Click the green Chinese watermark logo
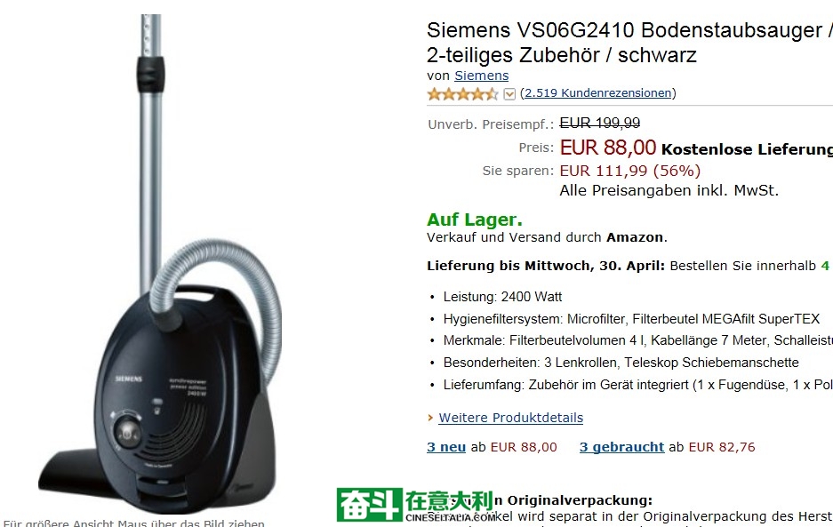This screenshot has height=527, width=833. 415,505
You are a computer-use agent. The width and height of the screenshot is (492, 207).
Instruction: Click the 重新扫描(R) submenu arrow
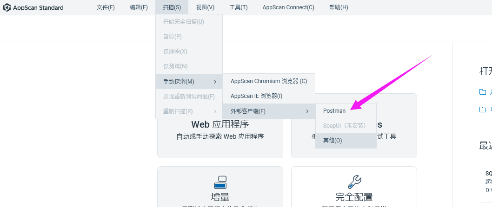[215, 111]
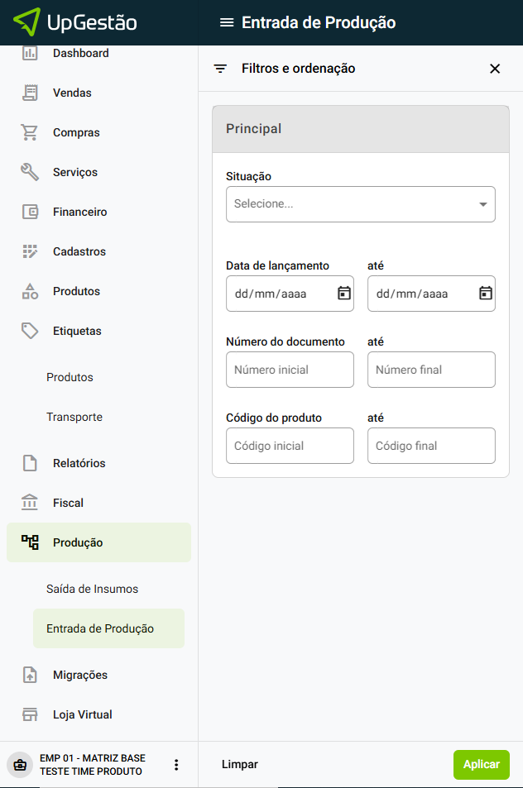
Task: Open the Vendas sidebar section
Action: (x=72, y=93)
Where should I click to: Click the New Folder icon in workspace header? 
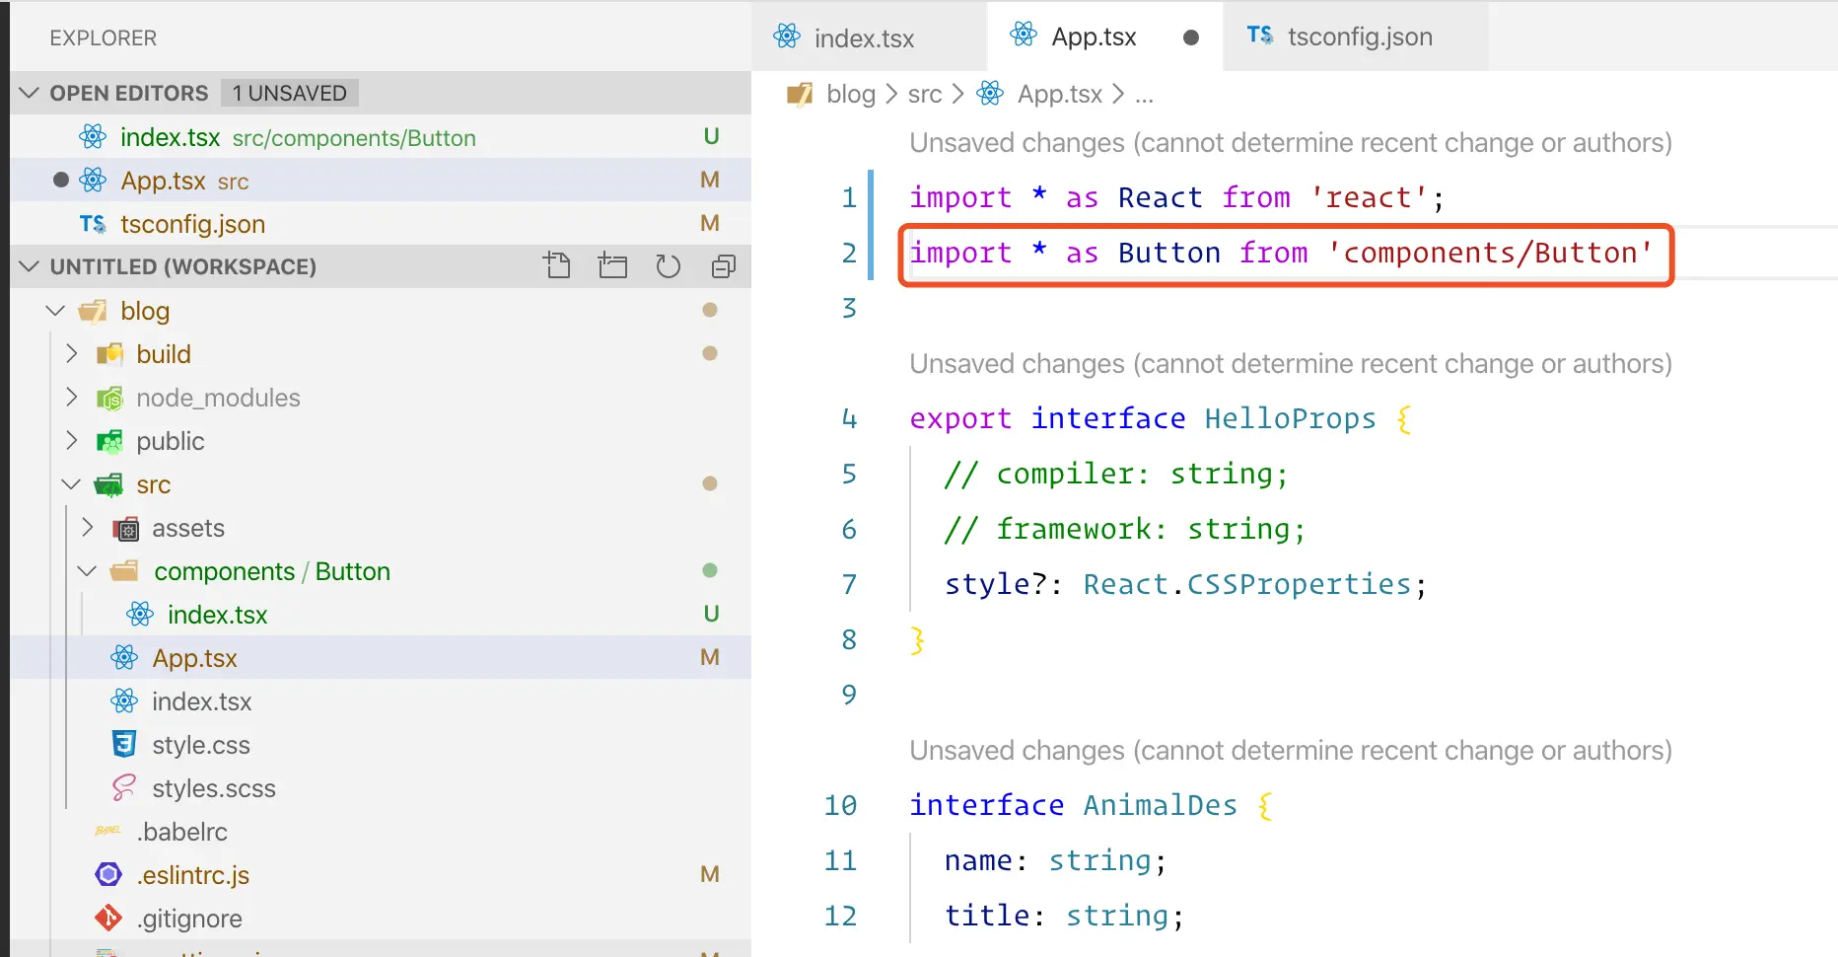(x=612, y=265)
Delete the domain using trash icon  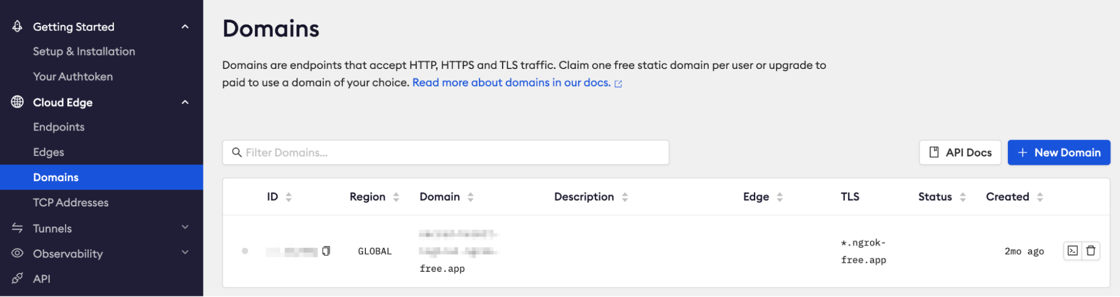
==========
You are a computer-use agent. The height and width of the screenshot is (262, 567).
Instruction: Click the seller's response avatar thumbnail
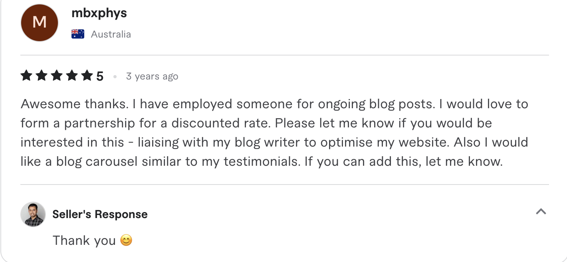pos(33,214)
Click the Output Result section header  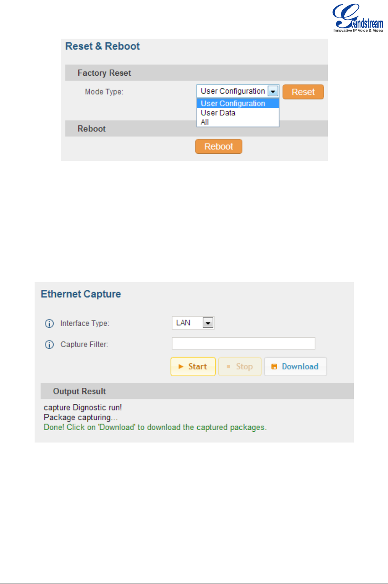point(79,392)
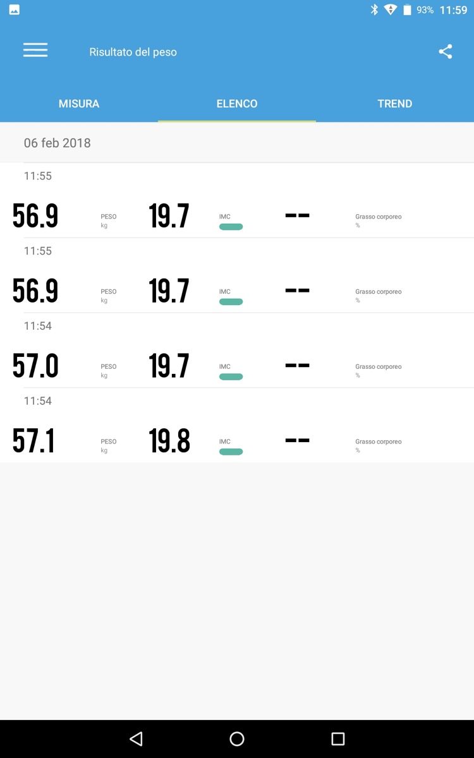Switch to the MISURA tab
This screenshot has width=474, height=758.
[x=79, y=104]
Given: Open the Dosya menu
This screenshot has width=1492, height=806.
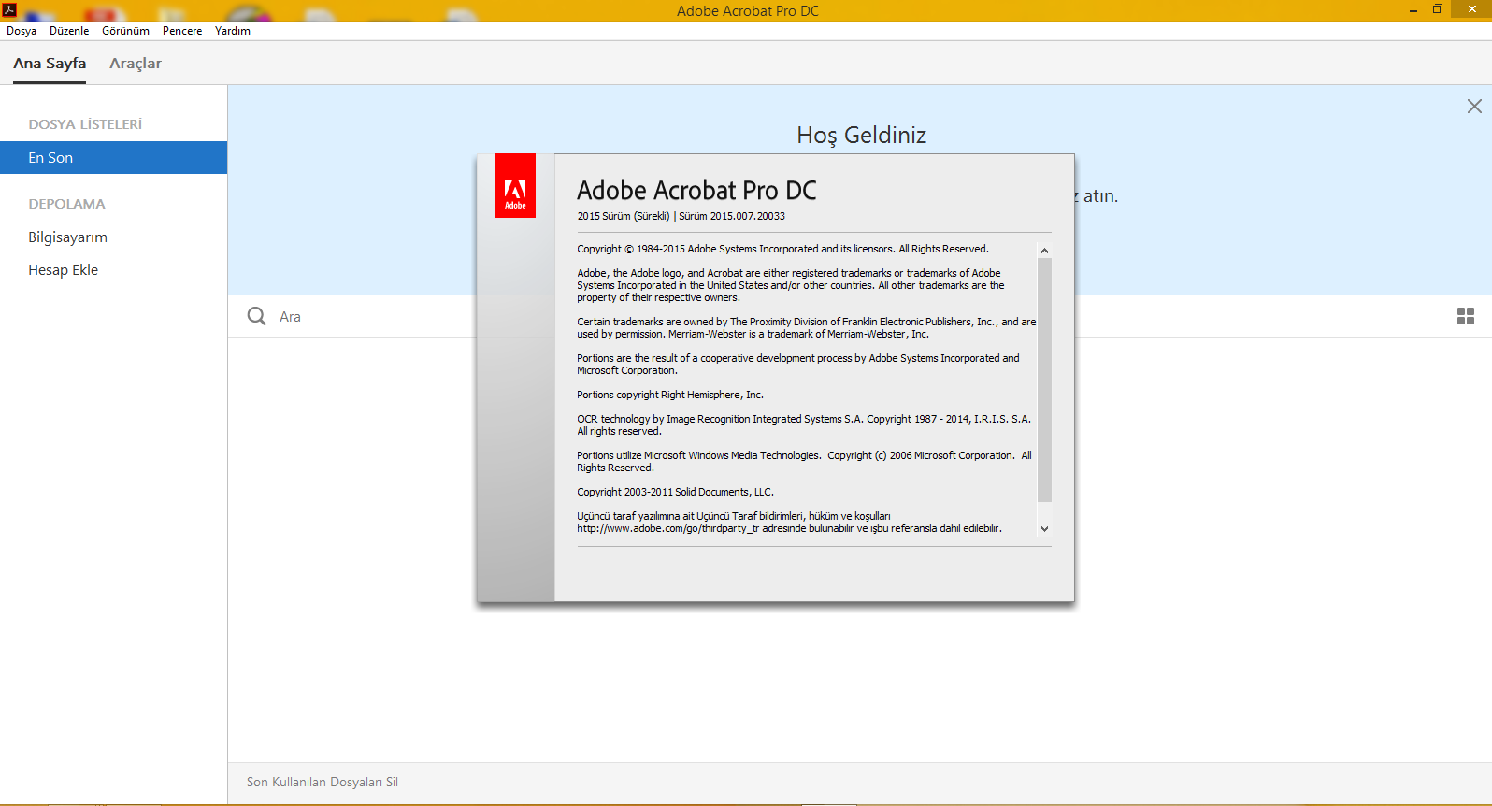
==========
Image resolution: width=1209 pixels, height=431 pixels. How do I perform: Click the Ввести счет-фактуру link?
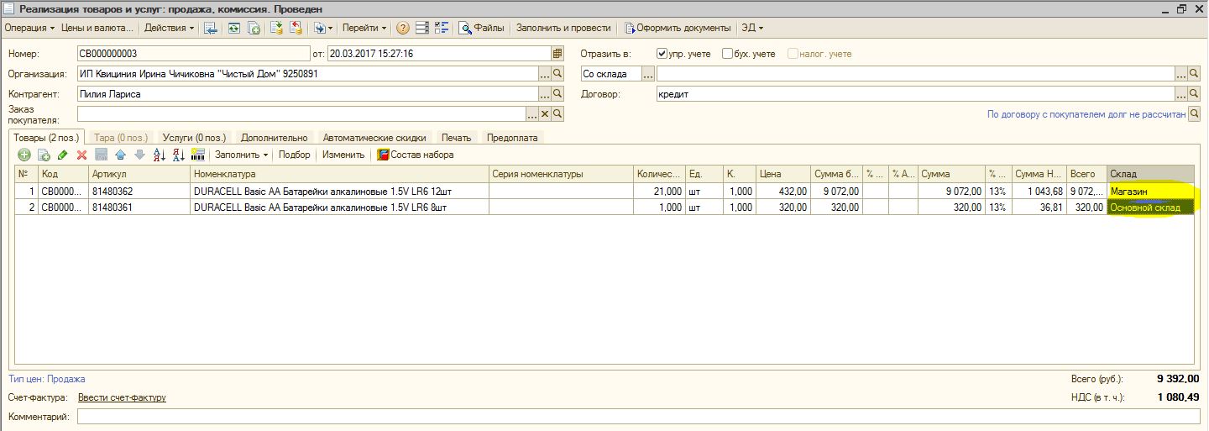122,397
==========
TASK ITEM: Provide only the count of lines above in which the word "computer" occurs.

SOLUTION BELOW: 2